Problem to solve:
Reproduce the rows from the line containing "Viewport: 744px width, 446px height." through the line containing "[x=229, y=255]", including both of those lines, and give only those lines. Keep the requests as they are, but scale every click coordinate in the answers by 1.9 and round each result to a whole number, with halves rounded up.

Data supplied:
============================================================
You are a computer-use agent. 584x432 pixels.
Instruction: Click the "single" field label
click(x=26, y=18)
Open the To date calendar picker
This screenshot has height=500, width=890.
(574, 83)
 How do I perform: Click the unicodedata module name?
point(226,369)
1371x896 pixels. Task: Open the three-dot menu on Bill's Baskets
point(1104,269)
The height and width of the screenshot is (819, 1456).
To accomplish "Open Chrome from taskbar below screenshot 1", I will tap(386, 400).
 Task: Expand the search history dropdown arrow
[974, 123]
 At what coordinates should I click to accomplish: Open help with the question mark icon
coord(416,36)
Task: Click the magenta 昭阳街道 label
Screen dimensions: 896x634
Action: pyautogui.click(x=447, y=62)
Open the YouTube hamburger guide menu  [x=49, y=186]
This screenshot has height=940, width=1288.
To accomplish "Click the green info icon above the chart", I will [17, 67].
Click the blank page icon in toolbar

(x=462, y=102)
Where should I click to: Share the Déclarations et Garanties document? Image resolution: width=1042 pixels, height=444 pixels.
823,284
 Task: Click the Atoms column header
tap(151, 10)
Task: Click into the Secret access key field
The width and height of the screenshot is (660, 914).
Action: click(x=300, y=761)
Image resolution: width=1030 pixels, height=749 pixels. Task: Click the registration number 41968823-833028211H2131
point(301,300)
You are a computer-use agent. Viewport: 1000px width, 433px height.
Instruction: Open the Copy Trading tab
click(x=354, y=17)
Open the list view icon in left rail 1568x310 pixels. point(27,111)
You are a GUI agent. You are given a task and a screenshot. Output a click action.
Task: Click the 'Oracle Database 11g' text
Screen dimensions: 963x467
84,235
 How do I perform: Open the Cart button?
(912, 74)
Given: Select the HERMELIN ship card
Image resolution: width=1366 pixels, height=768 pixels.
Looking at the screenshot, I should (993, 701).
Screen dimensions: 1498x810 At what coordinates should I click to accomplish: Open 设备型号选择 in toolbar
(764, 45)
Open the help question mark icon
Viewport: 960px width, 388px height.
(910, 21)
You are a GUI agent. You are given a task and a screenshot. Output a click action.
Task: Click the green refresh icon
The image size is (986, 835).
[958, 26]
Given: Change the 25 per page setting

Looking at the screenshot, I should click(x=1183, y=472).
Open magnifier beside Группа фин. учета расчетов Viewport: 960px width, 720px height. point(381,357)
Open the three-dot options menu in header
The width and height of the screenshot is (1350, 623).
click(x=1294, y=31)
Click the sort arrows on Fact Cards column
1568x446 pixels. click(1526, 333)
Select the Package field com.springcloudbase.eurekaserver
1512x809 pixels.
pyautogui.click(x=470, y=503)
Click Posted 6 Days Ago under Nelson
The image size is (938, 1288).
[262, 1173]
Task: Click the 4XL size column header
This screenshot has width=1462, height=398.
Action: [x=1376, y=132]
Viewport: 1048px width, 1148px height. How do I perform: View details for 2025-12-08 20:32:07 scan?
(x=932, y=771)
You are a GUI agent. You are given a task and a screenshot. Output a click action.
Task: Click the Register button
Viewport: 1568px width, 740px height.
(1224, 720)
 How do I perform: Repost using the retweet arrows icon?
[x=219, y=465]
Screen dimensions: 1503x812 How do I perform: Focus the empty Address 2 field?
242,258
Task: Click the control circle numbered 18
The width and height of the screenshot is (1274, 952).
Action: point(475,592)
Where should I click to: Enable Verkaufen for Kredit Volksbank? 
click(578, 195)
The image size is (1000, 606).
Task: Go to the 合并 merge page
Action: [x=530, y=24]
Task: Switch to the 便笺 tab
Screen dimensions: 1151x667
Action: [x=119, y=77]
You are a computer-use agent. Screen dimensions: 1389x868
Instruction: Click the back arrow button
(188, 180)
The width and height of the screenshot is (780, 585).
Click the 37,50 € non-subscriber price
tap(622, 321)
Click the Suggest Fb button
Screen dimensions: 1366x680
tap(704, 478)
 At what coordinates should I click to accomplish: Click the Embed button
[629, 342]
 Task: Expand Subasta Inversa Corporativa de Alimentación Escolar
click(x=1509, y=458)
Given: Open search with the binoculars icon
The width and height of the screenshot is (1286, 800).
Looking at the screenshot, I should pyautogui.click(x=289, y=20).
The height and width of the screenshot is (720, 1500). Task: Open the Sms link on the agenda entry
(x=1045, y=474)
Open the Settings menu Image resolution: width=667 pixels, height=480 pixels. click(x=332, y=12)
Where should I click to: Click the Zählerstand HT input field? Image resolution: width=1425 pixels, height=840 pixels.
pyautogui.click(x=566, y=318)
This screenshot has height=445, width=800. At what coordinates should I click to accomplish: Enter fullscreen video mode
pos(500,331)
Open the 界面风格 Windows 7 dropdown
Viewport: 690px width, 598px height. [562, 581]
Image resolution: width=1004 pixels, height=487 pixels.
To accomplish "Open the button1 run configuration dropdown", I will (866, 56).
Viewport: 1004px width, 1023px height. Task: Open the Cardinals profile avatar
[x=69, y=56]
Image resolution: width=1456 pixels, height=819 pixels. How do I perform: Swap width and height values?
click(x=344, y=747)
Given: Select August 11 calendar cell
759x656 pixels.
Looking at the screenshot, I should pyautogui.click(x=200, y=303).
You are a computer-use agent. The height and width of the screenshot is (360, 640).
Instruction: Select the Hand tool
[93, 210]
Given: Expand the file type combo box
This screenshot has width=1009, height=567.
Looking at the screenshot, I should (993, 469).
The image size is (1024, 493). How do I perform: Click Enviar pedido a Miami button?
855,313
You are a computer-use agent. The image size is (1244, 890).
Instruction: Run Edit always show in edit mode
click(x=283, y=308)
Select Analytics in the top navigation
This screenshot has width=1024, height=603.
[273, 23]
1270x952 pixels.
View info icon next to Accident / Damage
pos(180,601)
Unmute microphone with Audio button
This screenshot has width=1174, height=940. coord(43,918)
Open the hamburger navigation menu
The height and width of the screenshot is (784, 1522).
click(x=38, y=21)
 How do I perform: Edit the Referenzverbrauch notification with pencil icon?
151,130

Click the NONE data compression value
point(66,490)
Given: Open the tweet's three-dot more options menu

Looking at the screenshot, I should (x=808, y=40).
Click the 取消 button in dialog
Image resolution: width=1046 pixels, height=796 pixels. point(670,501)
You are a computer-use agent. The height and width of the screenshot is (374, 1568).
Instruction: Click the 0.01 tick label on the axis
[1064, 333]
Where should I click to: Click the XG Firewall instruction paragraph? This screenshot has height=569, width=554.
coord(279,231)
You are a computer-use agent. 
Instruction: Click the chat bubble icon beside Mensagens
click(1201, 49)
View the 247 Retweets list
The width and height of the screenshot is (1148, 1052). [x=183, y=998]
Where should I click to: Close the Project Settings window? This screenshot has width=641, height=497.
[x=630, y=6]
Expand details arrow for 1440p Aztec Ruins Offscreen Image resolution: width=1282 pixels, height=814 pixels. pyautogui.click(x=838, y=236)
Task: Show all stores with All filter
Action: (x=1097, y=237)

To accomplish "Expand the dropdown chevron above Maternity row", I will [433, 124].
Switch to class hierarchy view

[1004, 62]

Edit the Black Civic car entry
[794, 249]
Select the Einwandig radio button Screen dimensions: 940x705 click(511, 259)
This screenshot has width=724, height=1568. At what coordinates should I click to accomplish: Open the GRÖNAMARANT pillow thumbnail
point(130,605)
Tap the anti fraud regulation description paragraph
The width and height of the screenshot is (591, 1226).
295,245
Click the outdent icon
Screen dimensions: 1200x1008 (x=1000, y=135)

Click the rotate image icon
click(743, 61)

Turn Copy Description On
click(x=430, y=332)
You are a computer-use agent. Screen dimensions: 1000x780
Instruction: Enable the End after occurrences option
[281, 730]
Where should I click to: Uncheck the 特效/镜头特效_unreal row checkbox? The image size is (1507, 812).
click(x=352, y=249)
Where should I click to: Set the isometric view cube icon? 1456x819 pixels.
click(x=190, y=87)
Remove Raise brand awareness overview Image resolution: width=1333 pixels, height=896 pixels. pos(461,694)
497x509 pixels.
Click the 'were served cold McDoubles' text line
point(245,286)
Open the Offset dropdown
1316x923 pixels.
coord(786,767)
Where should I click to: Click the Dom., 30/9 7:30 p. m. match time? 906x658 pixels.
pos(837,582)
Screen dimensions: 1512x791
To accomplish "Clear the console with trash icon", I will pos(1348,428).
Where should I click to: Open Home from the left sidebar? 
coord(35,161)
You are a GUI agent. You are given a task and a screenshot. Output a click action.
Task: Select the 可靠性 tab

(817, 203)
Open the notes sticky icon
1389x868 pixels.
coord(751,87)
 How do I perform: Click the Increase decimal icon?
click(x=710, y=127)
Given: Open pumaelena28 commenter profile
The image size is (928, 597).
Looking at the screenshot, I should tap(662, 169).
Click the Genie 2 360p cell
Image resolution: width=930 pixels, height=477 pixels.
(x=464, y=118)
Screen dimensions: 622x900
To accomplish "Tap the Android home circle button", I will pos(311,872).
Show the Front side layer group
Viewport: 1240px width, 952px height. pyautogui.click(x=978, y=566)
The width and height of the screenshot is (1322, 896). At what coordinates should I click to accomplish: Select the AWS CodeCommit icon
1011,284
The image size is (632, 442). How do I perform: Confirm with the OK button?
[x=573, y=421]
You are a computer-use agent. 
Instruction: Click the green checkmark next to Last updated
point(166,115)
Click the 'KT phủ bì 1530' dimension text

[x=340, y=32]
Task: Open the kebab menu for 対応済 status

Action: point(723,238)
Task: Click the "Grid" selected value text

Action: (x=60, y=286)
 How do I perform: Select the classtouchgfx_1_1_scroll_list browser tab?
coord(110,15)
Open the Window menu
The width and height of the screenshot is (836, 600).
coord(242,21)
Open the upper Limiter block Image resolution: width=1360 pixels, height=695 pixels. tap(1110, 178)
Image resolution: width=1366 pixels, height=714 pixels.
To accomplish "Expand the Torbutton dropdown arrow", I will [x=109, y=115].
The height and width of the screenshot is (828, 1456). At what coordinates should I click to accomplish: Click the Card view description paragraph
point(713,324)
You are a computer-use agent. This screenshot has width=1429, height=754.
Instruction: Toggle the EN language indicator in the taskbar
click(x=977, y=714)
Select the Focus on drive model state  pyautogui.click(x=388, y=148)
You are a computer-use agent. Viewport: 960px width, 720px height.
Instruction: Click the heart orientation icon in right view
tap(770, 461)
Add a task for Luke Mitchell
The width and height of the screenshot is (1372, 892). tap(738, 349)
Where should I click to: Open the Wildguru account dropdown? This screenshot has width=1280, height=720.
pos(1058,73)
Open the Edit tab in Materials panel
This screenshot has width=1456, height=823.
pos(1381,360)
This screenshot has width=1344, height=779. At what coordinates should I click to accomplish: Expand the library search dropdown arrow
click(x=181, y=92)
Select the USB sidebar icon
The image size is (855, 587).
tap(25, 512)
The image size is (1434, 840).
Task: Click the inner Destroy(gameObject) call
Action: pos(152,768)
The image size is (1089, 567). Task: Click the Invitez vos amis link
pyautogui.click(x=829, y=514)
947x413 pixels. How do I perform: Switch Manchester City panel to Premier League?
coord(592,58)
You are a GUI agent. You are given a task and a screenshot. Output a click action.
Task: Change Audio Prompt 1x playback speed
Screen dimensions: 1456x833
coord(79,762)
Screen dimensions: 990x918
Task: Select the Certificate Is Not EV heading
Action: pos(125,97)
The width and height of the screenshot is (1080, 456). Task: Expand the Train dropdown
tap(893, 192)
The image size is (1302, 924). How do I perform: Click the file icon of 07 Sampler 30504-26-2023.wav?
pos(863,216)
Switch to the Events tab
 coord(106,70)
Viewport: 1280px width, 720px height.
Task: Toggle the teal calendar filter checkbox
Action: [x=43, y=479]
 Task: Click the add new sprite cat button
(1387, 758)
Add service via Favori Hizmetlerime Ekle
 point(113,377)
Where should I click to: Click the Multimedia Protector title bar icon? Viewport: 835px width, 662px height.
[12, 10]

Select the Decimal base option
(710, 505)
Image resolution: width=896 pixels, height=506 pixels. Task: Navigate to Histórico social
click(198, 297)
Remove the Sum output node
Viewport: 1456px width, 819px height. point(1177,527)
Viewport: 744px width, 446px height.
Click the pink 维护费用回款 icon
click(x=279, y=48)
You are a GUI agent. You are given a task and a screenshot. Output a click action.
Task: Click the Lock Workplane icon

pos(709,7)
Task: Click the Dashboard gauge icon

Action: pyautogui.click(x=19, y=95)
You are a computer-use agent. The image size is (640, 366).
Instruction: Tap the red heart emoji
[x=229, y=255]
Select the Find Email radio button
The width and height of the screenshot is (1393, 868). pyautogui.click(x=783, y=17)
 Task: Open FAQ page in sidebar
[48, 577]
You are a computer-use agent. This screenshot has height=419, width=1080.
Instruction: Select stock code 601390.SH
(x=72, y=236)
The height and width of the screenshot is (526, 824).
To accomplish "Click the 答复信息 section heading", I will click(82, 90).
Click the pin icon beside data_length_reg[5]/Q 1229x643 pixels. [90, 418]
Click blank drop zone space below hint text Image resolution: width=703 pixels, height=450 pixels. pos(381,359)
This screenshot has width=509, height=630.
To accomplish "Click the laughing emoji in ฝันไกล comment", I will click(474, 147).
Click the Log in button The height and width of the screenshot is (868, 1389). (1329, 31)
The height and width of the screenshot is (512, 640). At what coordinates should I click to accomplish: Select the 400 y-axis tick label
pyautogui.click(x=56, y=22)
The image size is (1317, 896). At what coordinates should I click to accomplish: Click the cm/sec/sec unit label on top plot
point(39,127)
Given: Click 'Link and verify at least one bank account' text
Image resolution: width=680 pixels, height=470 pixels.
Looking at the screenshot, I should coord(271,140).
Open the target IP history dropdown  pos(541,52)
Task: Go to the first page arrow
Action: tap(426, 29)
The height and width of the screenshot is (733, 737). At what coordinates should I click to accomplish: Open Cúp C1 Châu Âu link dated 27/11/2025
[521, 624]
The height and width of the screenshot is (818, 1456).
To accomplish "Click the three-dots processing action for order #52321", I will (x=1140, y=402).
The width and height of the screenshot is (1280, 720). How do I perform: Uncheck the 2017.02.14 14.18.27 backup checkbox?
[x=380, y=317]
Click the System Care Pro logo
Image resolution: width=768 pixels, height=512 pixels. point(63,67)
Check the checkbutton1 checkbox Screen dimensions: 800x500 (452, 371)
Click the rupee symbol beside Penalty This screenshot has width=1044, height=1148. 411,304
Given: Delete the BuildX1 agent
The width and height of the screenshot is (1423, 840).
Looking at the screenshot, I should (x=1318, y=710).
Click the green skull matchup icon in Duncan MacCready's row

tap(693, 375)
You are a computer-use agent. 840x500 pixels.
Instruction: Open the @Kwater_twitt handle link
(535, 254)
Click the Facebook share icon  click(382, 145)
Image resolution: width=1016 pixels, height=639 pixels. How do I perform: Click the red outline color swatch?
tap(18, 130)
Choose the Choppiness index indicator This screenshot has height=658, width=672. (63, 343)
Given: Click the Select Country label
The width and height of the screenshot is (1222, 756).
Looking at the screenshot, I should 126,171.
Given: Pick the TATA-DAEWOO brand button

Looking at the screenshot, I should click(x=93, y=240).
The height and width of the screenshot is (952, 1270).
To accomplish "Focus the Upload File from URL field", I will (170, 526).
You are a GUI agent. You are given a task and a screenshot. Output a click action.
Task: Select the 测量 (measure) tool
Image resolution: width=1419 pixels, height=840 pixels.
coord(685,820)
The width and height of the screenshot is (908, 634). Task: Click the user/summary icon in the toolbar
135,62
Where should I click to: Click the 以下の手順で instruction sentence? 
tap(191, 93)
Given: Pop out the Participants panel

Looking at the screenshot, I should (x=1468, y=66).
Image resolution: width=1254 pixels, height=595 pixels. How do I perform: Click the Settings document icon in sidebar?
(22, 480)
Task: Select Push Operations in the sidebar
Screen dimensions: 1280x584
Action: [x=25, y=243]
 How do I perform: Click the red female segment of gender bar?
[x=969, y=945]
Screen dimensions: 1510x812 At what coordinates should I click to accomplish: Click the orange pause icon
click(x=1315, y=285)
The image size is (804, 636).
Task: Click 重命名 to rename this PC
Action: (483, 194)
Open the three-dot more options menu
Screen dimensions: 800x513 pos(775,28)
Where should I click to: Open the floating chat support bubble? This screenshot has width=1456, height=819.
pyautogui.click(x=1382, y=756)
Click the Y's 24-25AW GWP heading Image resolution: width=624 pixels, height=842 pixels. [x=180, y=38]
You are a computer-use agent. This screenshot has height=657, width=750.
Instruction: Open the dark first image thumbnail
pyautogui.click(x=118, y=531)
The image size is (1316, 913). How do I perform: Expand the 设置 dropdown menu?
============================================================
Answer to this task:
Viewport: 744px width, 446px height.
Click the pink 维护费用回款 icon
click(x=530, y=91)
You are a GUI agent. You are given a task and a screenshot. Output a click action.
Task: Click the Lock Workplane icon

pos(1347,13)
Task: Click the Dashboard gauge icon

Action: pyautogui.click(x=36, y=181)
You are a computer-use agent. The image size is (640, 366).
Instruction: Tap the red heart emoji
[x=435, y=485]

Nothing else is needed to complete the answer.